◆ Listed entries ◆
"""

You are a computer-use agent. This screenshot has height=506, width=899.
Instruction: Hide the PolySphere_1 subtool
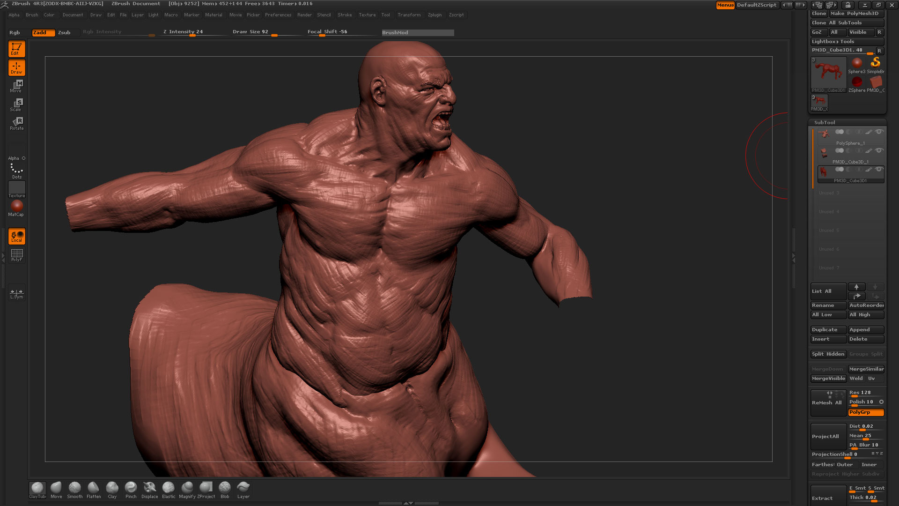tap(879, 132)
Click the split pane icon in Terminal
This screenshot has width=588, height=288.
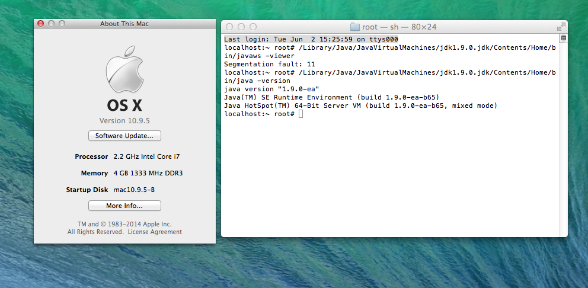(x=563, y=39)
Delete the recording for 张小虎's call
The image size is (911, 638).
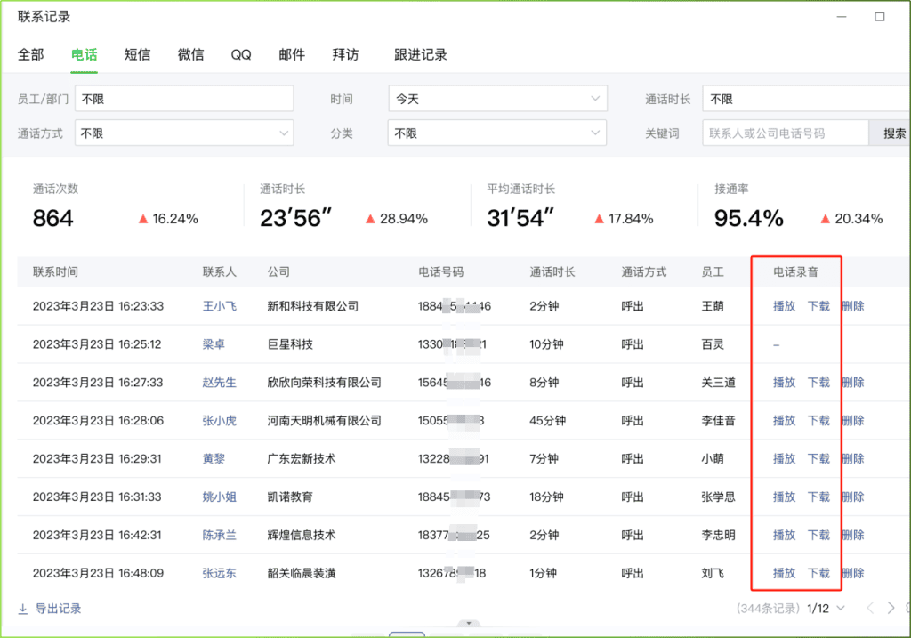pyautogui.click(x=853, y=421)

"""

◆ To be done ◆
Rewrite the entries from the line with "Click the split pane icon in Terminal" through the end, including the requests, and multiply each coordinate in the answers by 0.9, rounding to whole numbers with halves rounded up. Leave the pictures out.

◆ Task solution ◆
Click the split pane icon in Terminal
This screenshot has width=588, height=288.
(x=507, y=35)
Delete the recording for 张小虎's call
The image size is (911, 638).
pyautogui.click(x=768, y=379)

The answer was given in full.